Kubernetes Log Analysis with Fluentd, Elasticsearch and Kibana

By: Roi Ravhon

Logging is one of the major challenges with any large deployment on platforms such as Kubernetes, but configuring and maintaining a central repository for log collection can ease the day-to-day operations. For that purpose, the combination of Fluentd, Elasticsearch, and Kibana can create a powerful logging layer on top of Kubernetes clusters.

In this article, we will describe how to log Kubernetes using dedicated Fluentd, Elasticsearch and Kibana nodes. To do this, we will define our own pods so that when our cluster is created, the standard output and standard error output for each container is ingested into Elasticsearch and Kibana using a Fluentd agent.

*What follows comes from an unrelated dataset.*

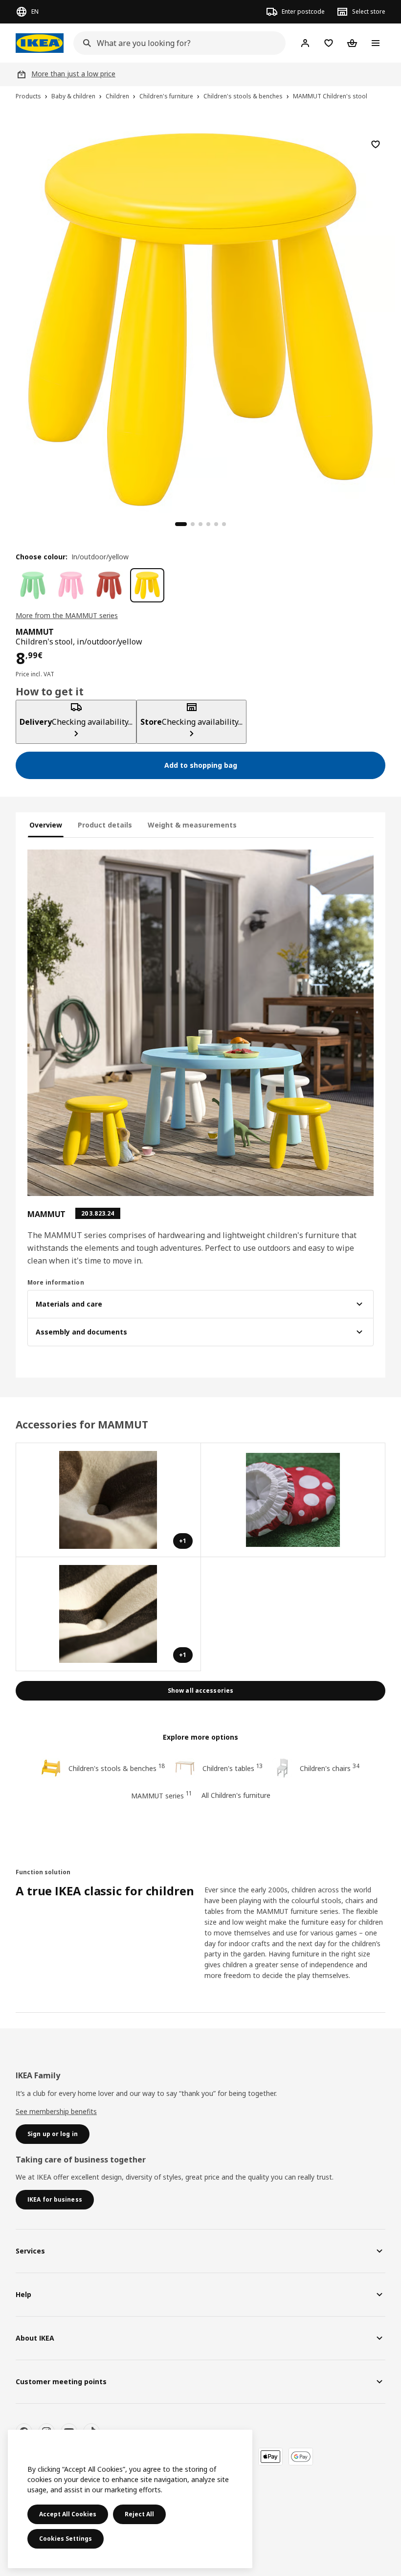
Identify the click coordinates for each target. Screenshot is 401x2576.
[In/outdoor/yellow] (147, 585)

If you are using Google Cloud Platform, a section at the end describes how to use the default logging option for Google cloud.

Collecting Logging with Fluentd

Fluentd is an open source data collector for unified logging layers. In this article, we will be using Fluentd pods to gather all of the logs that are stored within individual nodes in our Kubernetes cluster (these logs can be found under the /var/log/containers directory in the cluster).

Installing and Configuring Fluentd

First, we will need to install Fluentd (for instructions, use these installation guides).

Next, we will install the fluent-plugin-kubernetes_metadata_filter, which allows Kubernetes to create symlinks to Docker log files in /var/log/containers/*.log.

Now, to view the logs from the entire cluster, we have to launch a single instance of the Fluentd agent on each of the nodes. Below is the Fluentd configuration file, which provides the path for the logging directory:

   type tail path
   /var/log/containers/*.log
   pos_file Fluentd-docker.pos
   time_format %Y-%m-%dT%H:%M:%S
   tag kubernetes.*
   format json
   read_from_head true



   type kubernetes_metadata



   type stdout

Running Fluentd

Our next step is to run Fluentd on each of our nodes.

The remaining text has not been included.